One of the more intellectually lazy things that some transit advocates (including me) do is to expect immediate, sharp increases in the price of gasoline.
The “peak oil” argument is well rehearsed with this audience, so I’ll skip over it. It may very well be that argument is correct, immediately relevant, and we will soon see increases. However, there are plausible alternate scenarios where expensive gas is years, or even decades, off.
For one thing, we could have a sustained period of economic ruin, limiting demand.
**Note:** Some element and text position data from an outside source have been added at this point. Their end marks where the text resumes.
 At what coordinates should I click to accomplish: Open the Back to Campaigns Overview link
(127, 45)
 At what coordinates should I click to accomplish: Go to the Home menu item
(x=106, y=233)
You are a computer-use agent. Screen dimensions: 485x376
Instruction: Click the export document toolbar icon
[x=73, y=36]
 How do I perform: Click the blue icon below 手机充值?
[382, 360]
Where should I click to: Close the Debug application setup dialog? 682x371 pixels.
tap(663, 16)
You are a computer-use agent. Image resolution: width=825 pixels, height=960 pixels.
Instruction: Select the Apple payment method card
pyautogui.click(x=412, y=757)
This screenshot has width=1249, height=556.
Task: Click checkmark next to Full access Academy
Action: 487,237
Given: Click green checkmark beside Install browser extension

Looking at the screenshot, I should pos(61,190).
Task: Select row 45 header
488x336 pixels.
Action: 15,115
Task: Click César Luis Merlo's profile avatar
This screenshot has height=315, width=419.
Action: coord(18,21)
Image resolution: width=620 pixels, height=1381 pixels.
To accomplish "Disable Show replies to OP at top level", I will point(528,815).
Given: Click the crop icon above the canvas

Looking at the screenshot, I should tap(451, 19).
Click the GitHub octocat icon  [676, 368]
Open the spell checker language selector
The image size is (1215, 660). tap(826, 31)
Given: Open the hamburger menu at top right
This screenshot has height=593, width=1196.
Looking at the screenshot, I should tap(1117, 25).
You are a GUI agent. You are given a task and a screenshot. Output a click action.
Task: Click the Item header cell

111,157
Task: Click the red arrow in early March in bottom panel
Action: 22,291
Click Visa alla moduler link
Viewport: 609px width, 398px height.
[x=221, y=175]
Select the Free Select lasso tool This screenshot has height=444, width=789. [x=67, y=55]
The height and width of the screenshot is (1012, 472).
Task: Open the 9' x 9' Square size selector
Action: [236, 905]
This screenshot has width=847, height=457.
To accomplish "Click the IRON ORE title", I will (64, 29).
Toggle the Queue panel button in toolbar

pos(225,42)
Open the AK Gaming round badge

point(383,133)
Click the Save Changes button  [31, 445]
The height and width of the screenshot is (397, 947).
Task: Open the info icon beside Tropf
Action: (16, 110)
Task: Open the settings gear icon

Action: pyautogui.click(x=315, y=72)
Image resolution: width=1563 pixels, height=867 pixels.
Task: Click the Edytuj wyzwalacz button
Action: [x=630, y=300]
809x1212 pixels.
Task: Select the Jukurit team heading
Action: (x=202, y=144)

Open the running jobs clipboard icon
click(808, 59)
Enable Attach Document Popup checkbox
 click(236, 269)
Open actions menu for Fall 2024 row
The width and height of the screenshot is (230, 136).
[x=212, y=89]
Alternatively, technology has a way of finding more reserves and making known ones more economic to exploit.
More interestingly, policy, both in America and elsewhere, could open up a lot more oil to exploration in the coming years. We could open up more offshore areas to exploration and drilling, which isn’t all that unpopular considering the worst developed-country spill in history is in recent memory. Canada could disregard the horrendous environmental impacts of tar sands exploitation and access another Saudi Arabia of hydrocarbons. Major producers with nationalized oil companies – like Saudi Arabia, Venezuela, and Mexico – could stop using those companies like cash machines and allow them to properly invest in developing their reserves. If the political pressure gets too hot, America might decide to have a gas tax holiday and simply top off the highway fund with more general fund dollars.
Of course, any of these policy decisions would be disastrous for the environment, the situation in most oil-producing countries, and human health. It’s worthwhile to offer transit as a hedge against the possibility that gas prices rise substantially, and get started now on long-range projects to prepare us for the day that must inevitably come. Still, it’s not doing the movement any favors to assume that the price of gasoline will soon make our argument for us.